New York City Mayor Ed Koch, who later in life promoted himself and hustled onto radio and TV as the “voice of reason,” left his beloved city with a staggering handout annually by pushing for the removal of Madison Square Garden from the city property tax roll in 1982. The then owner of the building, Gulf and Western, claimed that two of the company’s assets — the NBA’s New York Knicks and the NHL’s New York Rangers — could not compete in NBA circles with San Diego, Kansas City, Cleveland and Milwaukee for talent, and in the hockey team’s case, New York was not on equal footing with Denver, Quebec City, Hartford and Winnipeg.
Koch bought the story and was a major moving in getting New York State leaders to go along with his plan to give Gulf and Western relief. Koch could not take the chance that the Knicks would move to the abandoned market of Uniondale, New York, and the Rangers would set up shop in East Rutherford, New Jersey.
The decision has cost New York City an estimated $300 million over the decades.

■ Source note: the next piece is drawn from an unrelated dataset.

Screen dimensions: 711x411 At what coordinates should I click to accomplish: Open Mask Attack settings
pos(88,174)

The high speed rate of stadium/arena building accelerated after the 1986 federal tax code reform, which left a loophole that owners quickly seized upon. Under the right circumstances an owner could get 92 percent of the gross revenues generated in a facility with a local government taking just eight cents on every dollar to pay down stadium debt.
Stadium and arena costs were not yet in the hundreds of millions of dollars category yet.

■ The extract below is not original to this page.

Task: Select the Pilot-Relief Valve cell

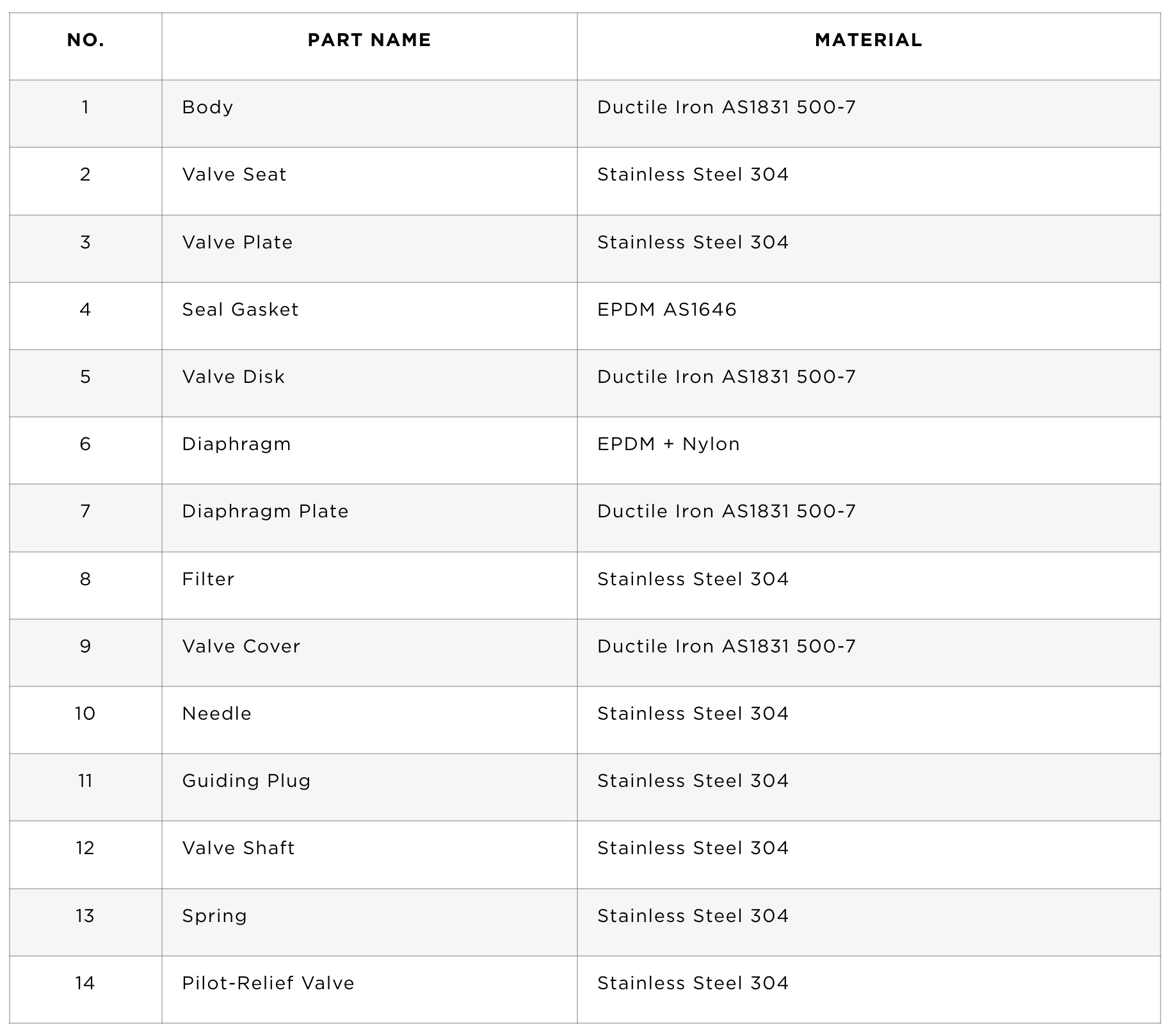Action: (268, 983)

In 1990, MLB signed a new deal with Minor League Baseball demanding that every minor league team had either a new or renovated facility by 1994 or the team would have to move. Local politicians for the most part except in a handful of cities bowed down to MLB’s request. Elmira, New York said no to improvements at Dunn Field, which was a WPA project in 1938 and lost a New York Penn League team.
Government sports spending has produced terrible results from the 2000 Sydney Olympics, 2002 World Cup, 2004 Athens Olympics and even last year’s London Olympics, which was good for a certain part of the city but didn’t benefit any other part of England.
The Brazilian demonstration may be dismissed as localized and misguided. After all, think of all the tourists that will flock to Brazil for the World Cup and Olympics. No one is talking about costs and whether Brazil can break even on the events.
The 2014 Sochi Winter Olympics original cost estimate was $10 billion. Now it is $50 billion, but the argument is to think of future tourism and how it is a worthy investment.
In the U.S., a city that has major fiscal problems is cobbling together every resource possible to build a new arena for the NBA’s Sacramento Kings. Glendale, Ariz., may be looking at tens of millions of dollars in subsidies to keep the NHL’s Phoenix Coyotes from leaving the city-owned arena.
Louisiana Governor Bobby Jindal talks a big game about being a fiscal conservative until it comes to Tom Benson, who happens to own the New Orleans NFL team, the Saints, and the New Orleans NBA franchise, the Pelicans. Jindal is continuing to hand out subsidies to Benson, which started in 2001 when Louisiana Governor Mike Foster gave Benson a long-term deal worth $186.5 million to stay in New Orleans and keep the football team in the Superdome. The Foster deal is done; Jindal has a new deal that is still putting Louisiana tax dollars outright in Benson’s pockets.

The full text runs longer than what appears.